Kate Winslet fait partie de cette race en voie de disparition des acteurs qui sont fantastiques dans tout ce qu’ils entreprennent. Elle pourrait nous lire la recette du cassoulet et on crierait au génie (#WinsletMaïtéBiopic2017). D’où ma surprise en la découvrant au générique de The Dressmaker. Liam Hemsworth en amoureux potentiel ? Bizarre - pourquoi pas. Un film australien ? Inattendu mais soit. Une comédie / drame produit par P.J. Hogan, papa de Muriel et du Mariage de mon meilleur ami, et réalisé par sa femme ? Judy Davis en maman maboule ? Voilà une potentielle recette gagnante.
Dans The Dressmaker, Winslet est Myrtle, dite « Tilly », une femme qui revient en 1951 dans le village paumé de son enfance, vingt-cinq années après un évènement sordide qui a fait d’elle une paria. Oubliée par une mère qui ne semble plus avoir la lumière à tous les étages, Tilly se fait peu à peu une place dans la vie communale en mettant à profit son talent de couturière - sans perdre de vue sa volonté de résoudre le mystère qui entoure son départ, deux décennies plus tôt.
On ne peut pas reprocher au film et à sa réalisatrice et scénariste de manquer d’ambition, ni d’idées. Il y a clairement des choses intéressantes, un oeil pour les scènes frappantes et même un petit grain de folie. Je ne veux pas savoir qui a eu l’idée d’engager Hugo Weaving pour camper un flic travesti, mais ça m’a fait glousser. Le sens de l’absurde presqu’emprunté à Wes Anderson existe aussi en filigrane pendant tout le film. On ne peut pas non plus crier au loup côté qualité des acteurs : certes, le cadet des Hemsworth a compris qu’il devait jouer sur sa belle gueule et ses abdos plus que sur ses talents, mais Kate Winslet reste juste et pleine de sensualité contrariée en femme fatale de bourgade (notamment grâce à la superbe garde-robe, qui évoque avec brio le glamour de toute une époque), tandis que Judy Davis, grand nom du cinéma aujourd’hui trop peu prononcé, est fantastique en vieille folle délurée. C’est par ailleurs elle qui chope tous les moments de grâce du film.
Les thématiques abordées sont elles aussi assez pertinentes, même si elle gagneraient à être plus profondément explorées : regard des autres, mentalité étriquée des villages de campagne, jugement à l’emporte-pièce, importance de s’émanciper … sont au coeur des débats. C’est certes assez téléphoné, mais quiconque a vécu dans ce type de village y voit un fond de vérité (le moi de 1998 acquiesce). On s’attache très vite au personnage de Winslet, et on souhaite la voir réussir. Une salve d’applaudissements aussi pour la discrète - mais non moins importante - subversion du cliché du lead masculin quadra qui se tape les nénettes de 20 ans. C'est ici l'inverse.
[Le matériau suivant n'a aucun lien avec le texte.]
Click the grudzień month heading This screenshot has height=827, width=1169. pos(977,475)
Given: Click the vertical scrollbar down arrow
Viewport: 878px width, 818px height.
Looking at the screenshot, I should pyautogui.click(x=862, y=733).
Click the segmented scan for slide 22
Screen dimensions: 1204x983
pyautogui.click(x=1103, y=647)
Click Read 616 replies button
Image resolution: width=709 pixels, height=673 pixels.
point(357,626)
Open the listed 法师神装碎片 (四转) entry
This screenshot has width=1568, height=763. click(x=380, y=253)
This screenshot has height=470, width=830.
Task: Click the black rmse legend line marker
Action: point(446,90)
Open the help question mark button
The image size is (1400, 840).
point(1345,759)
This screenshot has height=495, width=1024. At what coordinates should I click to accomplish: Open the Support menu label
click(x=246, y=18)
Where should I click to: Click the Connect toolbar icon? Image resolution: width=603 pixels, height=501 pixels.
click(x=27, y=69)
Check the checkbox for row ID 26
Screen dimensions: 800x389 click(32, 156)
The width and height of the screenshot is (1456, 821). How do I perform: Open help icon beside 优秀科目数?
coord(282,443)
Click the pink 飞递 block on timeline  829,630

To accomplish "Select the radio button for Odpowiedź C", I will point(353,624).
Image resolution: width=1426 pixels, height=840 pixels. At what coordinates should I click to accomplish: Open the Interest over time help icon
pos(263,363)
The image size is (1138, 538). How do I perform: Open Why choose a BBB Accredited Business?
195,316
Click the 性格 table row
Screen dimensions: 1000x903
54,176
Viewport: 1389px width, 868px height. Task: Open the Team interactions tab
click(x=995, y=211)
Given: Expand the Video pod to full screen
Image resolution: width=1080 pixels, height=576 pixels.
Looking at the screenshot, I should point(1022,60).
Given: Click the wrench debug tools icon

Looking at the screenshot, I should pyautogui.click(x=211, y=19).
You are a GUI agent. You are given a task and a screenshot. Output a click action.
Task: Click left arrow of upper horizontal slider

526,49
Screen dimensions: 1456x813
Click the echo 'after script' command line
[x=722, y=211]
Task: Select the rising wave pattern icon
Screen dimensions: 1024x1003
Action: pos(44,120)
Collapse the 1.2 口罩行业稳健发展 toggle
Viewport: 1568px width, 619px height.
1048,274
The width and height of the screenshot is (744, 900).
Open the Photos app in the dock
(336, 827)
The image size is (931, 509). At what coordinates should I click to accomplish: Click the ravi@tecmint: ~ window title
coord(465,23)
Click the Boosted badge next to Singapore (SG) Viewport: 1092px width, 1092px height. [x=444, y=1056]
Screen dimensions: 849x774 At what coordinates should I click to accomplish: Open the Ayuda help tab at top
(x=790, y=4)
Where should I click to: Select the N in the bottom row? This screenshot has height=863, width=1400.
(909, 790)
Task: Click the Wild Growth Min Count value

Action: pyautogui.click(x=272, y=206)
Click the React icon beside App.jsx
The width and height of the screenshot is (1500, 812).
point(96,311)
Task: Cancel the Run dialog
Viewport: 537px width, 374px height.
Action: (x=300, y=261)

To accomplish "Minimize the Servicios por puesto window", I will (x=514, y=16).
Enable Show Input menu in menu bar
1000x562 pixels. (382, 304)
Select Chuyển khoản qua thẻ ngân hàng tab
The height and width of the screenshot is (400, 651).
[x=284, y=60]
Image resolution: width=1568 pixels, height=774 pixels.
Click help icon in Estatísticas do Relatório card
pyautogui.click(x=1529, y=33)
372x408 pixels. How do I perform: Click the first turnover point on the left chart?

Niveau personnages secondaires, le constat est cependant moins glorieux : quasi-tous uni-dimensionnels, vicieux villageois aux humeurs changeantes et à la fidélité douteuse, ils n’existent que pour valider et justifier la colère de l’héroïne. Si l’on peut se prendre d’affection pour certains au début, le sentiment n’est malheureusement que passager. Le film aurait, je pense, gagné à temporiser son propos et ses protagonistes ici et là. Liam Hemsworth, dans un rôle de sportif au grand coeur, est quant à lui sûrement trop gentil et lisse pour marquer les esprits.
Surtout, là où ça ne fonctionne pas, là où ce Dressmaker est un peu décousu (jeu de mots de merde, bonsoir), c’est dans le choix du genre. Comme un enfant dans un magasin de bonbons qui hésiterait constamment entre sucette ou chewing-gum, on se retrouve avec une oeuvre qui change de cap, de ton et de consistance toutes les dix minutes (en particulier vers la fin). Certains applaudiront l’imprévisibilité et les virages à 360° - moi ça m’a gêné et ça m’a empêché de m’impliquer à 100%. Si j’ai pu apprécier la noirceur du dernier acte plutôt glauque et un poil bien-pensant (spoiler : The Dressmaker n’est pas une vraie comédie), il m’a manqué un petit quelque chose pour accrocher véritablement et me laisser emporter par le tourbillon émotionnel.
Reste un duo détonnant Winslet / Davis, quelques répliques cinglantes, un moment gratuit de nudité d’un Hemsworth (ça se prend) et un sens du fun plutôt communicatif. Jocelyn Moorhouse, réalisatrice pas mauvaise, s’est pour le coup un peu laisser gober par ses deux actrices principales, au point d’en perdre la cohérence de son histoire. Pour finir sur un jeu de mots de qualité (ou pas) : The Dressmaker est donc un film de bonne facture mais super mal plié. On repassera.